> Given task: Pick out every line in the entries below that contains the word "what", copying each line in full. Case counts.

> Item position entries:
++++
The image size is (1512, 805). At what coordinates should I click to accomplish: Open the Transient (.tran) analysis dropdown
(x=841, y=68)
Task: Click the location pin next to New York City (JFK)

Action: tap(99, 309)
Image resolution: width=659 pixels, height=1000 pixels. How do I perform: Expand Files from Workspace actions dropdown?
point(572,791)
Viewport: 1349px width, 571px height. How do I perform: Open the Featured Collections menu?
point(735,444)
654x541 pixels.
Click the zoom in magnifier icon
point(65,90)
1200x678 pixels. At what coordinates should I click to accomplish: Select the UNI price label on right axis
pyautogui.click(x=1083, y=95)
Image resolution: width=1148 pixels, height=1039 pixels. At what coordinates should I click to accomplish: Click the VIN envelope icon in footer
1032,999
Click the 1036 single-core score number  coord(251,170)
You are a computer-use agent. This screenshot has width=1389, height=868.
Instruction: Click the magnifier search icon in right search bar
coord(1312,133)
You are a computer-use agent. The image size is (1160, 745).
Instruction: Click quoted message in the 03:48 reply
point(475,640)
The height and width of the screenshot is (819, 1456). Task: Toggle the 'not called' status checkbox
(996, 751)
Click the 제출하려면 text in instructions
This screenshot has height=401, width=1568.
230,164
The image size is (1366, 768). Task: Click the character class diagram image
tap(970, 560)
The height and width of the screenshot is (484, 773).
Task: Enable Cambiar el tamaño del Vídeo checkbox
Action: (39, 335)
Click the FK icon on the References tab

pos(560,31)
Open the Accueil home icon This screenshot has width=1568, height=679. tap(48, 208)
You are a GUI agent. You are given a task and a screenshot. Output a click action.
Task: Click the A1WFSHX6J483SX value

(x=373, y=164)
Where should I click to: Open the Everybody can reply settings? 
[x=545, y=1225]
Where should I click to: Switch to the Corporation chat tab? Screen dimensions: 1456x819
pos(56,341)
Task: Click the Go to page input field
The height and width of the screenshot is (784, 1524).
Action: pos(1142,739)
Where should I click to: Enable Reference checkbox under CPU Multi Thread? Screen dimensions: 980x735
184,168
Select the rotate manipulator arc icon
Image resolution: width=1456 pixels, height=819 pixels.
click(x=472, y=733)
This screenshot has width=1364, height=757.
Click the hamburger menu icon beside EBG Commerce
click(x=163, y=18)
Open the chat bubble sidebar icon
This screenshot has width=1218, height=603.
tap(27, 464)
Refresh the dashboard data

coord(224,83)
++++
> Solution:
The image size is (1512, 805). At what coordinates should I click to accomplish: Open the Transient (.tran) analysis dropdown
1200x678 pixels. At what coordinates should I click to accomplish: Select the UNI price label on right axis
Image resolution: width=1148 pixels, height=1039 pixels. At what coordinates should I click to accomplish: Click the VIN envelope icon in footer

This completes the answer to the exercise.